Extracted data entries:
* * * *

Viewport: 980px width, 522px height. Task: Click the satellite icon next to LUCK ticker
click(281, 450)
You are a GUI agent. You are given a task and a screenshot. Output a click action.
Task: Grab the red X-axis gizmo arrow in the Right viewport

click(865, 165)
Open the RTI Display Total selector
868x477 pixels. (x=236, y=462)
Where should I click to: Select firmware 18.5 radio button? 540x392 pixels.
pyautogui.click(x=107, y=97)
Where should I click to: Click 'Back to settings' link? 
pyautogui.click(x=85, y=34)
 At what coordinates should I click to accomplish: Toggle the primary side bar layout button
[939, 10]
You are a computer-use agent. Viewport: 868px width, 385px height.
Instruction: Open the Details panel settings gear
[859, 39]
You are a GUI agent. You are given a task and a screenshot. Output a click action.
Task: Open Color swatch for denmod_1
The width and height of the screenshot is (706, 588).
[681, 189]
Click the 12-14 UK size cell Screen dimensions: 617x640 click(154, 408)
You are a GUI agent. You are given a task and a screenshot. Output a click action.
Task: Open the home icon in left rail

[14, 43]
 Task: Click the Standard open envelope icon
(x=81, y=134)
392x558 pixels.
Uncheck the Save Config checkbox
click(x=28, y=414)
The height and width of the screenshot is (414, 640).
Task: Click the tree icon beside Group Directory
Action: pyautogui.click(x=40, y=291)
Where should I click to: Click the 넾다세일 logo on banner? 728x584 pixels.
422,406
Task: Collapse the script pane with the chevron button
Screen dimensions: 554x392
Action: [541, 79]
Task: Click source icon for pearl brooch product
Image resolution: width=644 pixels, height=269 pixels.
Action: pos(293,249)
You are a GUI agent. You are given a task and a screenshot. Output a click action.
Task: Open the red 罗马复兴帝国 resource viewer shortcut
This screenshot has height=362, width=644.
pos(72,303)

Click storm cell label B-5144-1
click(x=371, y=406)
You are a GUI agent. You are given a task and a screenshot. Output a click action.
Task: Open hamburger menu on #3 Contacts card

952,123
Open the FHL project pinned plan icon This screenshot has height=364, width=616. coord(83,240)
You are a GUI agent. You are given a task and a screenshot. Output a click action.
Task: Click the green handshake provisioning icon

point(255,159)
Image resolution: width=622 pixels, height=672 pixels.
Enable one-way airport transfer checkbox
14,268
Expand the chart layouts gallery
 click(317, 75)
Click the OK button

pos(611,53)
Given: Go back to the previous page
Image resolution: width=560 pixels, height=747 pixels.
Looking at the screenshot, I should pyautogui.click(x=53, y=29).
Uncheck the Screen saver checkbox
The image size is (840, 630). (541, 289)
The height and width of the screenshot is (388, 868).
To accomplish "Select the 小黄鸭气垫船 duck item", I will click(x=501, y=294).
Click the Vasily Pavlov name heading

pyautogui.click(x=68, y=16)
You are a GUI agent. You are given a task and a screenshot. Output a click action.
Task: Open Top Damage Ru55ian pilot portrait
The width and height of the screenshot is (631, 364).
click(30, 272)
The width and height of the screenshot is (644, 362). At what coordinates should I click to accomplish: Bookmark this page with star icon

* * * *

= Assigned task =
Retype, exactly and in full, the lines above from the one containing "Task: Collapse the" through the one containing "The height and width of the screenshot is (388, 868).".

= Exercise response =
Task: Collapse the script pane with the chevron button
Screen dimensions: 554x392
Action: [541, 79]
Task: Click source icon for pearl brooch product
Image resolution: width=644 pixels, height=269 pixels.
Action: pos(293,249)
You are a GUI agent. You are given a task and a screenshot. Output a click action.
Task: Open the red 罗马复兴帝国 resource viewer shortcut
This screenshot has height=362, width=644.
pos(72,303)

Click storm cell label B-5144-1
click(x=371, y=406)
You are a GUI agent. You are given a task and a screenshot. Output a click action.
Task: Open hamburger menu on #3 Contacts card

952,123
Open the FHL project pinned plan icon This screenshot has height=364, width=616. coord(83,240)
You are a GUI agent. You are given a task and a screenshot. Output a click action.
Task: Click the green handshake provisioning icon

point(255,159)
Image resolution: width=622 pixels, height=672 pixels.
Enable one-way airport transfer checkbox
14,268
Expand the chart layouts gallery
 click(317, 75)
Click the OK button

pos(611,53)
Given: Go back to the previous page
Image resolution: width=560 pixels, height=747 pixels.
Looking at the screenshot, I should pyautogui.click(x=53, y=29).
Uncheck the Screen saver checkbox
The image size is (840, 630). (541, 289)
The height and width of the screenshot is (388, 868).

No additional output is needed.